原文抜粋:
一方で、日本だと新卒採用の場合、面接時はどの仕事をするか明確に定まっていません。いろいろな部署を異動しながら経験を積んでいくのが、メンバーシップ型雇用です。メンバーシップというのは言い得て妙で、いろいろな仕事をしながら長きにわたってともに働く「仲間を探す採用」「仲間を探す就活」をしているんです。だから、仕事内容よりも、相手が自分に合っているかが重視されます。採用する側も採用される側も、そういったフィット感に注目していたのは、ある意味で合理的な判断だったと感じます。

非言語的手がかりとは

◆オンライン面接と入社後のパフォーマンスの相関関係

岡田:そうすると日本企業の多くが言っているフィット感とは、仕事とのフィット感でなく、仲間としてのフィット感だったのですね。

伊達:企業側は選考で2つの側面を見ていると思います。メンバーとしてのフィット感と訓練可能性、つまり入社後の教育で一人前になれるポテンシャルですね。この2つを見極めようとするのが日本の採用の特徴でした。

岡田:しかし、幸か不幸かオンライン採用になったため、見極める手がかりが少なくなったわけですね。では、採用担当者は今後どうすればよいでしょうか?

課題の内容: 上の採用をめぐる対談から、「伊達:企業側は選考で2つの側」を含む箇所を書き出しとし、「後どうすればよいでしょうか?」の直後までを一字も変えずに書き写してください。

提供資料:
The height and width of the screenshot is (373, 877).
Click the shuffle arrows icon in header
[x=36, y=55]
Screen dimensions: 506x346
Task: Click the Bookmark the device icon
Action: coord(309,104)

課題の解答:
伊達:企業側は選考で2つの側面を見ていると思います。メンバーとしてのフィット感と訓練可能性、つまり入社後の教育で一人前になれるポテンシャルですね。この2つを見極めようとするのが日本の採用の特徴でした。

岡田:しかし、幸か不幸かオンライン採用になったため、見極める手がかりが少なくなったわけですね。では、採用担当者は今後どうすればよいでしょうか?